Investors are preparing for the start of the next round of corporate earnings and several key companies this week could provide a clearer picture of the U.S.-China trade war’s ongoing impact. Nike, which could be a gauge of the trade war’s effect on shoemakers and retailers, will report fiscal first quarter results on Tuesday. Technology company Micron will report its fiscal fourth quarter results on Thursday.

KEEPING SCORE: The S&P 500 rose just under 0.1% as of noon Eastern time. The Dow Jones Industrial Average rose 20 points, or 0.1%, to 26,959. The Nasdaq was flat.

OVERSEAS: Stocks in Europe fell broadly as Germany’s economy contracted to its lowest level in nearly seven years, according to IHS Markit. Germany is Europe’s largest economy and often acts as a gauge for the continent’s economic health.
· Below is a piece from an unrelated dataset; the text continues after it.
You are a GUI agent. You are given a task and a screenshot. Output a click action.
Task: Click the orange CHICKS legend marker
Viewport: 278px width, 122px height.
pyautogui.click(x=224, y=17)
The latest data adds to worries that Europe is facing a slowdown in economic growth. The European Central Bank is urging governments to spend more on stimulus as economic growth stalls.

Asian stocks edged lower.

MARKET WORRIES: Stocks are coming off of their first week of losses after three straight gains and investors are keeping a close watch on the United Nations General Assembly this week.

Oil prices and the energy sector could experience more volatility as President Donald Trump seeks a coalition to confront Iran after the U.S. blamed it for last week’s strike on a Saudi Arabian oil facility.

Prospects for a trade war resolution seem to have once again cooled following comments by Trump that he doesn’t necessarily need to make a deal before the next U.S. elections in 2020. Chinese officials canceled a planned trip to farms in Montana and Nebraska, an action that raised concerns of yet another halt in trade negotiations.

U.S. and Chinese officials are expected to meet in October to restart trade talks.

THINLY STOCKED: E-commerce company Overstock.com fell 15.2% after the company cut its financial forecast partly because tariffs have increased the costs of goods from China. It also named Jonathan Johnson as its new CEO. He has been acting CEO since August when Patrick Byrne resigned.

CRYPTO FUTURE: Intercontinental Exchange Inc., the owner of the New York Stock Exchange, entered the bitcoin futures game over the weekend. Bakkt Bitcoin Futures contracts are trading in ICE’s federally regulated markets and are payable in digital currency. Bakkt is the firm behind the contracts. Competitor CME Group launched its digital currency futures in 2017 and those are payable in cash.